Davis Polk & Wardwell LLP

1600 El Camino Real

Menlo Park, CA 94025

  

650 752 2000 tel

650 752 2111 fax

October 3, 2012

NBCUniversal Media, LLC

30 Rockefeller Plaza

New York, New York 10112-0015

Ladies and Gentlemen:

We have acted as special counsel for NBCUniversal Media, LLC, a Delaware limited liability company (the “Company”), in connection with the Company’s offering of $1,000,000,000 aggregate principal amount of 2.875% Senior Notes due 2023 and $1,000,000,000 aggregate principal amount of 4.450% Senior Notes due 2043 (together, the “Notes”) in an underwritten public offering pursuant to an underwriting agreement dated September 28, 2012 (the “Underwriting Agreement”) among the Company and Credit Suisse Securities (USA) LLC; J.P. Morgan Securities LLC; Morgan Stanley & Co. LLC and RBC Capital Markets, LLC, as representatives of the several underwriters listed in Schedule II thereto (the “Underwriters”).
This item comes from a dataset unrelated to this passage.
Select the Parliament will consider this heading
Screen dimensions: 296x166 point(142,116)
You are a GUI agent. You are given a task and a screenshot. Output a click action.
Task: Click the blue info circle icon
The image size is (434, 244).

The Notes are to be issued pursuant to an Indenture dated as of April 30, 2010 (the “Indenture”) between the Company and The Bank of New York Mellon, as Trustee, and an Officer’s Certificate to be issued pursuant thereto on or about October 5, 2012. The Company has filed with the Securities and Exchange Commission a Registration Statement on Form S-3 (File No. 333-184145, the “Registration Statement”) pursuant to the provisions of the Securities Act of 1933, as amended.

We, as your counsel, have examined originals or copies of such documents, corporate records, certificates of public officials and other instruments as we have deemed necessary or advisable for the purpose of rendering this opinion.

In rendering the opinion expressed herein, we have, without independent inquiry or investigation, assumed that (i) all documents submitted to us as originals are authentic and complete, (ii) all documents submitted to us as copies conform to authentic, complete originals, (iii) all documents filed as exhibits to the Registration Statement that have not been executed will conform to the forms thereof, (iv) all signatures on all documents that we reviewed are genuine, (v) all natural persons executing documents had and have the legal capacity to do so, (vi) all statements in certificates of public officials and officers of the Company that we reviewed were and are accurate and (vii) all representations made by the Company as to matters of fact in the documents that we reviewed were and are accurate.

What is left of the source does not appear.